The Rio Culebra is usually dry in its lower stretches due to the utilization of its water for irrigation. The amount of water for irrigation is variable from year to year depending upon precipitation and snow pack in the mountains. The median flow of the river near San Luis was 45.1 cubic feet per second (cfs) annually from 1907 to 2007. Median flow varied from 18.2 cfs in 1951 to 92.7 cfs in 1942.

==History==
Expansion northward of the Spanish colony in New Mexico was prevented for more than 100 years by the Ute Indians who inhabited the Rio Culebra basin. The Rio Culebra basin is part of the Sangre de Cristo Land Grant awarded to the family of Carlos Beaubien in 1843. In 1850 settlers began arriving at the Rio Culebra and in 1851, ten settlers from Taos, New Mexico established the town of San Luis on the banks of the Rio Culebra, the first permanent settlement in Colorado.

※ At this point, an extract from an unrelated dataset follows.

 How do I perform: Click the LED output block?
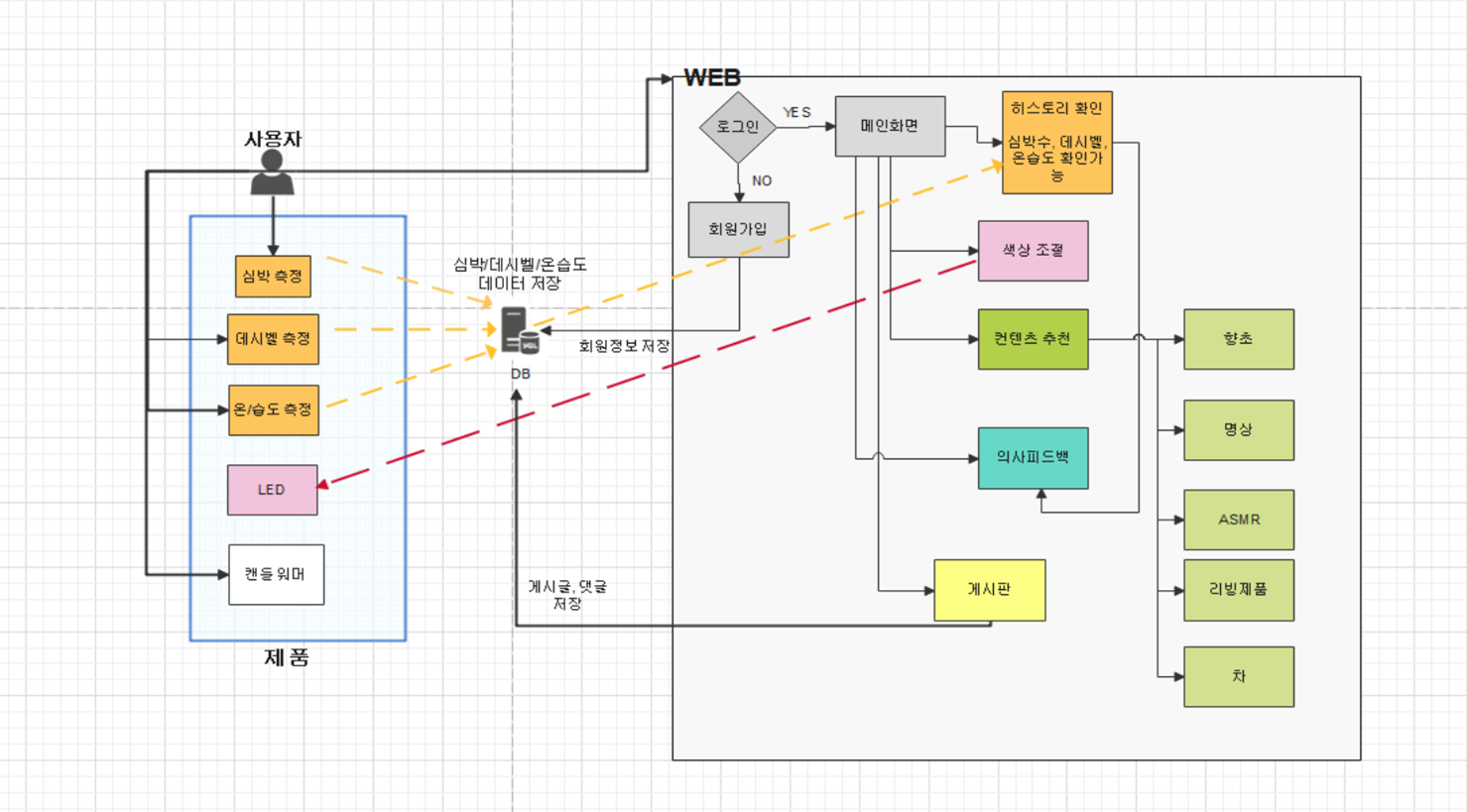click(273, 489)
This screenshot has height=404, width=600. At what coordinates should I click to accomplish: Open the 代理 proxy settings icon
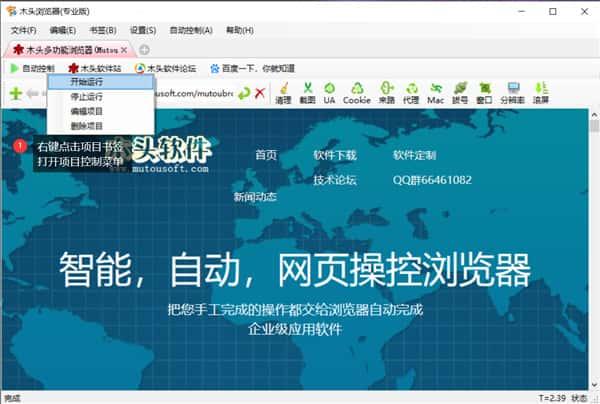[410, 92]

Hispanics established six additional villages in the watershed: San Pedro (1850), San Pablo (1852), San Acacio (1852), San Francisco (1853-54), Chama (after 1863), and Los Fuertes (?). In 1852, the settlers began digging what became known as the San Luis People's Ditch to irrigate farmland with the water of the Rio Culebra. The People's Ditch is 6 km long. Each settler received a long, narrow strip of land 25 to 100 "varas" (70 to 275 feet) wide fronting on the ditch and extending at a right angle from the ditch as much as 30 km across the valley. In 1860 the population of Rio Culebra area reached 1,700 persons.

In 1863, in accordance with Spanish and Mexican practice, Beaubien, a Mexican citizen of French descent, established a communal pasture ("vega") in which each settler ("poblador") could pasture four cattle, plus horses and mules. Upland areas distant from irrigation canals were designated for grazing of goats, sheep, and pigs. Settlers were guaranteed access to the upland areas for grazing livestock, collecting firewood, hunting, and fishing.

The San Luis People's Ditch was the first of a dozen acequias (irrigation ditches) constructed by 1874. In 1986, 83 acequias were utilizing the water of the Rio Culebra and its tributaries. The population of Costilla county peaked in 1940 when 600 to 700 farm families occupied the Rio Culebra watershed; in 2003 that number had declined to 270 families who irrigated 24000 acre of crop and pasture land.

The ownership and use of the lands in the basin of the Rio Culebra have been the subject of legal disputes beginning in the 1860s and continuing into the 21st century. Descendants of the original Hispanic settlers have asserted their rights to use formerly common lands for grazing, wood-gathering, and other uses. Anglo owners have attempted, mostly unsuccessfully, to restrict or eliminate those rights.